On Presuming to Change a Child

Our children are not born to fulfill our lives, or to make right the things that have gone wrong for us. They make their own choices and create their own futures.

This is as it should be.

Parents who fail to grasp that rather obvious point can sometimes do a lot of damage to the young lives they are shaping. For example, I can think of a guy I used to know who lived in emotional pain and had self-destructive behaviors because of his father’s disapproval. (The father’s plan had been for him to attend The Citadel, which he chose not to do.)

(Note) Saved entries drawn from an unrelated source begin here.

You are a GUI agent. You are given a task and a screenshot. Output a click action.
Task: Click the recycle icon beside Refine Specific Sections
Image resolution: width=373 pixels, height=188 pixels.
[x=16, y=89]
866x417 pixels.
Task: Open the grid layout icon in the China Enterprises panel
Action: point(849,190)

I’m wondering, now that final tweaking and wordsmithing of WATB is over, how long it will be before some reader sees the book in those terms. In reading other people’s books, I can be very critical if it appears that an author has neglected to think matters through (just see the one-star reviews I’ve posted on Goodreads). So now the doubts are taking root: Have I adequately justified the campaign to help Joseph? When will readers begin complaining that his mother and I sought to make him into something he was not–and worse, that as a frustrated student of medicine, I was using his untreated condition as an excuse to play doctor?

This is one of the questions specifically tackled over on the FAQs page, and in the book’s epilogue if nowhere else, but the basic facts of the story ought to be sufficient, seems to me. When he was little, Joseph was in great distress on a continuing basis. I don’t think there’s a parent alive who’d be content to leave a kid in the shape he was then. When he finally attained peace within himself, and then, with help, when he slowly began acquiring skills such as the ability to walk, no one we knew at the time suggested that this might somehow be a bad thing. It was pretty evident that he thought the changes were good!

But experience shows that the debate is inevitable. The only unknown is how soon it will be raised, and whether this story can drive it to a new and potentially more constructive plane.

Unfortunately, life with Joseph continues to provide illustrations of why disability is in the interests of no one, least of all the child. This month, Joseph will have a dental appointment. He hates going to the dentist. Yeah, I know, nobody thinks it’s fun to sit in that chair. But Joseph fights it! He fights it with everything he has, and believe me the guy is pretty strong. When he was smaller, I tried to hold him down while the dentist pried his mouth open and dealt with the risk of being bitten. In recent years, they’ve had to bring in an anesthesiologist to fully sedate him. That means he cannot eat for eight hours prior to the event, and he’s an hour or two recovering afterwards. Oh, and it means an extra outlay of about a thousand bucks. Just for routine cleaning and x-rays. Consequently, he doesn’t get dental care as often as the rest of us do, and there are predictable consequences of that.

Dental visits are just one example of why I hate disability. Yes, it’s a continuing burden for me, but that is trivial next to the suffering imposed on my son. I don’t want my son to suffer. When somebody tells me that I’m wrong in seeking to impose something unnatural on him, what I hear does not sound well-meaning. If the question comes up during a reading or an interview, I hope to be able to discuss the matter calmly, in a way that can be understood by the other side. This post is a practice run at that. Feedback is welcome.